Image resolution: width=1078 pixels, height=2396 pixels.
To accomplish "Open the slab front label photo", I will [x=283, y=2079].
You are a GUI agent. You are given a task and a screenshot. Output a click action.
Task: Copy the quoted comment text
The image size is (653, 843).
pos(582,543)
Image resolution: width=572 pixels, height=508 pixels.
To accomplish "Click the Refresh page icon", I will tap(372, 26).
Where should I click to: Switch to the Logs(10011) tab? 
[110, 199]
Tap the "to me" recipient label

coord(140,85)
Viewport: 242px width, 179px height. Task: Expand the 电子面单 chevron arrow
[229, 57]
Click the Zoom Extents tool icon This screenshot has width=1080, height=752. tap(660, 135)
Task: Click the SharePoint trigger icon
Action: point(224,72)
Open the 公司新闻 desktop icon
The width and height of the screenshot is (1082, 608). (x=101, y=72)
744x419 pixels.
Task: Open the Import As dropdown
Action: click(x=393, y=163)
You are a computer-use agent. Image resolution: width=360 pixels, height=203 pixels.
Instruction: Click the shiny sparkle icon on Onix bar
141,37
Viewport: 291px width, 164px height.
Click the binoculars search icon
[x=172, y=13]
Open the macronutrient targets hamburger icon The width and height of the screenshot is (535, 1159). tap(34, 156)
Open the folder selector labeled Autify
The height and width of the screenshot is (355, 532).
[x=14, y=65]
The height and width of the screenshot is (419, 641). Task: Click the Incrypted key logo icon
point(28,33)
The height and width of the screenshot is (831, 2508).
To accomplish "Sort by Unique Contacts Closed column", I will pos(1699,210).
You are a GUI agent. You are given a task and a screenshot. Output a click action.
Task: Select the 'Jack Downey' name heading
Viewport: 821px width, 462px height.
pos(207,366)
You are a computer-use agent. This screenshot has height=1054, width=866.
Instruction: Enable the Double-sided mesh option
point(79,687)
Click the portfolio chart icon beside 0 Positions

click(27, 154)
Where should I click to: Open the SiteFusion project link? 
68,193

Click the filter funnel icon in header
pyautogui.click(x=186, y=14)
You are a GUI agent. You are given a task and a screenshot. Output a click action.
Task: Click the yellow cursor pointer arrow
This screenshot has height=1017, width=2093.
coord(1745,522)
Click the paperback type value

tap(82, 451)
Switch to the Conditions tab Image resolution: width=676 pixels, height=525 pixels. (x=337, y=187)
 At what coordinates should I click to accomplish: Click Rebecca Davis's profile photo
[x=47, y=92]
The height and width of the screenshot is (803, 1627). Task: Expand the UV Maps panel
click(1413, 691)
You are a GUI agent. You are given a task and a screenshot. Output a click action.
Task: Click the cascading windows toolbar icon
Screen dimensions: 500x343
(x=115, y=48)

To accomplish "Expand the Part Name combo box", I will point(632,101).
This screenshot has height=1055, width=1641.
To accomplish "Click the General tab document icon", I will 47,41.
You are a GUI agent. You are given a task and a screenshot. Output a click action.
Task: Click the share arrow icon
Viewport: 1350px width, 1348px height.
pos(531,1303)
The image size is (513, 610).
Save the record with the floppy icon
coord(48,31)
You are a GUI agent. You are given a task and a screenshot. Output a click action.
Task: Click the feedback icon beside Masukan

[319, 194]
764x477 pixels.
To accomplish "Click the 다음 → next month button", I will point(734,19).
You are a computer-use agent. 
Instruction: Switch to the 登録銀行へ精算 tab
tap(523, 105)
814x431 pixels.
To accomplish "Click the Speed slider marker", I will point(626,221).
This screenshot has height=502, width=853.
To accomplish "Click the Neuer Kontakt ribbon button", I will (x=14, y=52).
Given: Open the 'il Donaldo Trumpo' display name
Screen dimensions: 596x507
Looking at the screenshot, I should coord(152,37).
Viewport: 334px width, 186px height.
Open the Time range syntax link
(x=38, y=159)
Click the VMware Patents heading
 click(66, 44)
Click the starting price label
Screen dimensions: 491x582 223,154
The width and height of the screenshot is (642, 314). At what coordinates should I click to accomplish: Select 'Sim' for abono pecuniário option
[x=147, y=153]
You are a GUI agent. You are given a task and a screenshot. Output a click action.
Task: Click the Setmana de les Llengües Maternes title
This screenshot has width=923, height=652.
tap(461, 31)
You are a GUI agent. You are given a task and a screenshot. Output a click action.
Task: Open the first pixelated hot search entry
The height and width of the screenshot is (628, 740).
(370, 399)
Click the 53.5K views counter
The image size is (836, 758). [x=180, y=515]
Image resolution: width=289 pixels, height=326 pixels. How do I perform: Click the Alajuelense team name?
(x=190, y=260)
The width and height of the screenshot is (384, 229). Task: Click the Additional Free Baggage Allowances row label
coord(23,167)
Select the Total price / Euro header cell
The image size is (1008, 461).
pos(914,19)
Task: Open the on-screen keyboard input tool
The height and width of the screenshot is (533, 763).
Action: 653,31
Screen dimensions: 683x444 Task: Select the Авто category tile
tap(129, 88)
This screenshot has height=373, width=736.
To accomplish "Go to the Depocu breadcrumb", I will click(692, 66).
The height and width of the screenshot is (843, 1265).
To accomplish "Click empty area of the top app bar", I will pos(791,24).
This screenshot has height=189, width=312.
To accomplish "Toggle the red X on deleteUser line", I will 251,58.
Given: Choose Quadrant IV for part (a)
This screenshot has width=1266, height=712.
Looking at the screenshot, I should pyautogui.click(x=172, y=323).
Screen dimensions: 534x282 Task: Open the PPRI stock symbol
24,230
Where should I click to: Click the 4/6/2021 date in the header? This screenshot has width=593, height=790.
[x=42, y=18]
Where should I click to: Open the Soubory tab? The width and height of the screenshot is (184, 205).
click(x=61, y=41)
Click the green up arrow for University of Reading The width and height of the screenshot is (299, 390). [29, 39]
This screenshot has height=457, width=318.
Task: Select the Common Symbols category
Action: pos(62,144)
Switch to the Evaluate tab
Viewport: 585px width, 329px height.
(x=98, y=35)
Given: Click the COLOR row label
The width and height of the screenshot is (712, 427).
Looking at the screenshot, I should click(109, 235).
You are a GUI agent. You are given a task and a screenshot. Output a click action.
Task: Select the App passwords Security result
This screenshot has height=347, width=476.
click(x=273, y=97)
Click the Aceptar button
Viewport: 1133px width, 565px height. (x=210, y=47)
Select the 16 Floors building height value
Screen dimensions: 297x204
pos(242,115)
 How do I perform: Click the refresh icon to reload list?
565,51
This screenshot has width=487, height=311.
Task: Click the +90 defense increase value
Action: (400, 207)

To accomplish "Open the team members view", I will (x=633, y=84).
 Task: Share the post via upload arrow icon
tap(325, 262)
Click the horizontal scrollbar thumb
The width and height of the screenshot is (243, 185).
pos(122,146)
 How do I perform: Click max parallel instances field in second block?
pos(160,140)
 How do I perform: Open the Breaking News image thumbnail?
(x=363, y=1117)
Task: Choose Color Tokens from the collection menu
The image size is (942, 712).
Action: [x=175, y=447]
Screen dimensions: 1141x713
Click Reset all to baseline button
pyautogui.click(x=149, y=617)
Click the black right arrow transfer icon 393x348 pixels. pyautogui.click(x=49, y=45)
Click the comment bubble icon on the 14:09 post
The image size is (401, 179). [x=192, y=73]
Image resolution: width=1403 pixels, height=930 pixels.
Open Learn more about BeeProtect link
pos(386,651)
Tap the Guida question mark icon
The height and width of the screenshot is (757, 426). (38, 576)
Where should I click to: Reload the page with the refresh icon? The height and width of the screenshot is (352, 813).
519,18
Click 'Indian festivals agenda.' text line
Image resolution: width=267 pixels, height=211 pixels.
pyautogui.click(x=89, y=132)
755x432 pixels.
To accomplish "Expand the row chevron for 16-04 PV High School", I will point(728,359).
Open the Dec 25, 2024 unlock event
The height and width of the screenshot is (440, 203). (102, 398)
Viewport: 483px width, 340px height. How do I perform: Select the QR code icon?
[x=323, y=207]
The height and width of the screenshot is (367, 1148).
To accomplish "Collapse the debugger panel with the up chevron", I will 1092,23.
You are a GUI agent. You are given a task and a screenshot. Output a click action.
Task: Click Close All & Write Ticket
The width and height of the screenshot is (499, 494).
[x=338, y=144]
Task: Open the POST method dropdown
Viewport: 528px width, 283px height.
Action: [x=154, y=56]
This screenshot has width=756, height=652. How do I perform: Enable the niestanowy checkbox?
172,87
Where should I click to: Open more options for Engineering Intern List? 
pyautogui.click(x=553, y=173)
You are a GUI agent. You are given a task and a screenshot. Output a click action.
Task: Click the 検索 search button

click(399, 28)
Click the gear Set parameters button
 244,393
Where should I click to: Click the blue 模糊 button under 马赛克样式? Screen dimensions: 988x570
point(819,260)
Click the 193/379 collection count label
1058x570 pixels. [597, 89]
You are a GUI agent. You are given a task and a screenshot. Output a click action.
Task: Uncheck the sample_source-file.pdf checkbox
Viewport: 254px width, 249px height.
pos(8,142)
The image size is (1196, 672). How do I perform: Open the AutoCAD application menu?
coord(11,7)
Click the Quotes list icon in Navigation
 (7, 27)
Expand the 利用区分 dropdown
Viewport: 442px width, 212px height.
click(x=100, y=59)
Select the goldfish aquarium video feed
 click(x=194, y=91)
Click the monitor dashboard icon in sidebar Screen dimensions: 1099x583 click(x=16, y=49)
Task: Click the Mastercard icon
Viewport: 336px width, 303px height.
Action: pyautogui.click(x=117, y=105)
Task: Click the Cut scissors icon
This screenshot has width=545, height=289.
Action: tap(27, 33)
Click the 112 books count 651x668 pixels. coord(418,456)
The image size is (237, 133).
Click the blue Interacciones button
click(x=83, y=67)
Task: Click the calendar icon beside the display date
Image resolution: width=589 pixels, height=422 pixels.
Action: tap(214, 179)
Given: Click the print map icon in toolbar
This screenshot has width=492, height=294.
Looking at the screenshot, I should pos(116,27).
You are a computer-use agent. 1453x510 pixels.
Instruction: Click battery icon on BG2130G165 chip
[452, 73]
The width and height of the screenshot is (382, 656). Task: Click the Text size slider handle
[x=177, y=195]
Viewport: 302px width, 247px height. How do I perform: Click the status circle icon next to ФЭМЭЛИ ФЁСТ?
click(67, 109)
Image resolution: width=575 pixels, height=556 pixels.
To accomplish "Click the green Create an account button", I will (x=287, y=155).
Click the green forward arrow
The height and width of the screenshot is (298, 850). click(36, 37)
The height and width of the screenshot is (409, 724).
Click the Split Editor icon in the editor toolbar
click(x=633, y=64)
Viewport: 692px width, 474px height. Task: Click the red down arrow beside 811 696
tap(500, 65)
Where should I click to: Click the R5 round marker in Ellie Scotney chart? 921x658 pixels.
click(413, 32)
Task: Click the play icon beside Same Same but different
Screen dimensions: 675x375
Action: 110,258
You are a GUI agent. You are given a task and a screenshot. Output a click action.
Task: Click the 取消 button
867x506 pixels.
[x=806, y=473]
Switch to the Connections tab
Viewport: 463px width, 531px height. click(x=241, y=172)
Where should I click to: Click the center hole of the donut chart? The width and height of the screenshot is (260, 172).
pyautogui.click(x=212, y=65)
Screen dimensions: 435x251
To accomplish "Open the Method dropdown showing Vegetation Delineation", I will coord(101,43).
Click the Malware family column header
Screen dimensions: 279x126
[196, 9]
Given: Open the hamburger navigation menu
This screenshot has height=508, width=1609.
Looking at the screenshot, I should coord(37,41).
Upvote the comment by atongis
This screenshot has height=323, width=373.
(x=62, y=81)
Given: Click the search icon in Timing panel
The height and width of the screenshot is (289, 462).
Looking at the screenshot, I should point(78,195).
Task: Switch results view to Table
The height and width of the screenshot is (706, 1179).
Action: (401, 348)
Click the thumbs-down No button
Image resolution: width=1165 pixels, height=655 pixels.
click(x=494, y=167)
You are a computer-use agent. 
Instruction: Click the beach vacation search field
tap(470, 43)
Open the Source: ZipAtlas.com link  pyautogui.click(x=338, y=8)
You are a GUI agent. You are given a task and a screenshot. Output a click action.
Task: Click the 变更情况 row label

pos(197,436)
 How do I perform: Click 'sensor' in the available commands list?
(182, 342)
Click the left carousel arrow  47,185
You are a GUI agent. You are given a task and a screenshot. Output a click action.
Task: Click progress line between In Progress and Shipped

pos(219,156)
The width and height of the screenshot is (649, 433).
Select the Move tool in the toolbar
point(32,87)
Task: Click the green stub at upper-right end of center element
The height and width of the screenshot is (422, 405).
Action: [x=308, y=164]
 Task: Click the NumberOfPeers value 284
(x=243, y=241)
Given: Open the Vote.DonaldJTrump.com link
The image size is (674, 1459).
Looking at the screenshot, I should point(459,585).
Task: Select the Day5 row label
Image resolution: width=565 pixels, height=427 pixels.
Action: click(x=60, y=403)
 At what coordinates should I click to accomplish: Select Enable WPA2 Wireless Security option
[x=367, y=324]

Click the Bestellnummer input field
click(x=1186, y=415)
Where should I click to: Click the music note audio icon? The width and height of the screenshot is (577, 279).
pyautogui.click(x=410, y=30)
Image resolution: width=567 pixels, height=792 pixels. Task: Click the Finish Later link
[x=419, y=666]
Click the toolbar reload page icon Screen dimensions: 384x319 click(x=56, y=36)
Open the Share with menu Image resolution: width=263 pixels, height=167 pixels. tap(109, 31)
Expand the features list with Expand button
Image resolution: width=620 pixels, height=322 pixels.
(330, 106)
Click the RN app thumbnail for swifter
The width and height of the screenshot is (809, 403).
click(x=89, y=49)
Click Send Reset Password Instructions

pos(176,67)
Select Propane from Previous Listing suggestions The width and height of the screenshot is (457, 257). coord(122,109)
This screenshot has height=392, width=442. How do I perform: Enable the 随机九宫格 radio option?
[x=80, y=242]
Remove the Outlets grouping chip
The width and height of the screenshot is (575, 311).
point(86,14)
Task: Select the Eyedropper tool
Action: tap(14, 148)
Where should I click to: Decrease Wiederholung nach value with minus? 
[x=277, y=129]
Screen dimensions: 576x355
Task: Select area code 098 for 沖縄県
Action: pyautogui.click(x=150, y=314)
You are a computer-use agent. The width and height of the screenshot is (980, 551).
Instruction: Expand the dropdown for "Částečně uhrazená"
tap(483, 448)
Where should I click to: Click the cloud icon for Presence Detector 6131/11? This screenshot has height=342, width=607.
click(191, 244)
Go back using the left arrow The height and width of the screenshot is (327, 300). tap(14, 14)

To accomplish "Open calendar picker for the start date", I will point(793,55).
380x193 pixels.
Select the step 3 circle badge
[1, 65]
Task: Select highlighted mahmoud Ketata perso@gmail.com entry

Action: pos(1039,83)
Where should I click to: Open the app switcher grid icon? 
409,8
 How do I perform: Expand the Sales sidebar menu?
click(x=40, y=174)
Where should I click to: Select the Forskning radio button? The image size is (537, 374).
* * *
TASK ITEM: On how many lines of the records above does the word "calendar" appear? Answer with only that number.

RESULT OF THIS TASK: 2